# [PROBLEM TO WORK ON]
Repeat the lines of the material below exactly, beginning at the one with "Task: Click the lock all icon in Layers panel" and stopping after the last.

/---

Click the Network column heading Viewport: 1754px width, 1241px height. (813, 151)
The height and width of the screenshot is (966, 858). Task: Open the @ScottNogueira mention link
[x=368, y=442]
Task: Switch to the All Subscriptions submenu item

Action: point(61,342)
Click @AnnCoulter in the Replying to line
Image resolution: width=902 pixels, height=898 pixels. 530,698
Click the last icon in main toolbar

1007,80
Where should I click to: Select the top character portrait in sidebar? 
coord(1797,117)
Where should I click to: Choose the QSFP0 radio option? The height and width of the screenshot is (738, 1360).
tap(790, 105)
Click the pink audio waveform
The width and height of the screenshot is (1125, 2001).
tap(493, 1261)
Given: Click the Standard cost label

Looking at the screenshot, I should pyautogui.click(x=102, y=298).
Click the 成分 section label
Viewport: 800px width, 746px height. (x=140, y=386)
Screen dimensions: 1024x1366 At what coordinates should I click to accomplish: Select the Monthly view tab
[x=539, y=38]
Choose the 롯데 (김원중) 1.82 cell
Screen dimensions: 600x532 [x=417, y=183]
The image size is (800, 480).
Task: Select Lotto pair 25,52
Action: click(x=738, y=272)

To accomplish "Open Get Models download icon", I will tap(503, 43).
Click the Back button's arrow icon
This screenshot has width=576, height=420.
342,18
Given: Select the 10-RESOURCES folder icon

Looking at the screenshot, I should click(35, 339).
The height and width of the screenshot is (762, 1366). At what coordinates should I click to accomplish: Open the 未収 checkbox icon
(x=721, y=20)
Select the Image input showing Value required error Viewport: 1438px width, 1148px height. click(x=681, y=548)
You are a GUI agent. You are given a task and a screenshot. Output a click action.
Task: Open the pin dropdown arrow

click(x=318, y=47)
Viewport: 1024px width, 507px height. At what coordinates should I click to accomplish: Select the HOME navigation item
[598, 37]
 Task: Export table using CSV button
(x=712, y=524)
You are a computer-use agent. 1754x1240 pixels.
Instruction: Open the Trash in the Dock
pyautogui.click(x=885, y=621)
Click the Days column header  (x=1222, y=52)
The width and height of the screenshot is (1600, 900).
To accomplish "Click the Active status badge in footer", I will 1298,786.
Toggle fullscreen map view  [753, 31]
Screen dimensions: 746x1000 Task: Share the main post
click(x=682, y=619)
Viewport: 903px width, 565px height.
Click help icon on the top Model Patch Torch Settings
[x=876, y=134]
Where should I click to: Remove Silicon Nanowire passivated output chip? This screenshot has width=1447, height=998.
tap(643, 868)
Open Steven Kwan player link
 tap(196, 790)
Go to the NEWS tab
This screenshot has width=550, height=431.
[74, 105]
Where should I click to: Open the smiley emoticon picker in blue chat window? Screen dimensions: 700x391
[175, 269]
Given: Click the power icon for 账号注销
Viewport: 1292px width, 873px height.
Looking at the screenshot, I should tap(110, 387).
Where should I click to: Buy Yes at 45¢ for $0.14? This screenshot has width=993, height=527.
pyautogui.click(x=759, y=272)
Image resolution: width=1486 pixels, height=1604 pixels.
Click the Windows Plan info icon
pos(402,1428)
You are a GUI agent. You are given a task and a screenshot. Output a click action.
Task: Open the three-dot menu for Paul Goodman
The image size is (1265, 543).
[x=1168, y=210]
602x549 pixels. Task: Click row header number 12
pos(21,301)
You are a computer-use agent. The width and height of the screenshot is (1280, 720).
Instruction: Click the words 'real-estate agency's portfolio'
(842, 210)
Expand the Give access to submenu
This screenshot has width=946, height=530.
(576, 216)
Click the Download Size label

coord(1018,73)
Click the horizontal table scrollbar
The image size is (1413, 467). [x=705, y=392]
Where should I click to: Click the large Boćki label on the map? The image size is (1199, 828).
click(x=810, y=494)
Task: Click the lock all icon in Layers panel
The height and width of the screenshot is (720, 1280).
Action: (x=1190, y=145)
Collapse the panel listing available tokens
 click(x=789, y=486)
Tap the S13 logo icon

\---

# [ANSWER SPACE]
Task: Click the lock all icon in Layers panel
The height and width of the screenshot is (720, 1280).
Action: (x=1190, y=145)
Collapse the panel listing available tokens
 click(x=789, y=486)
Tap the S13 logo icon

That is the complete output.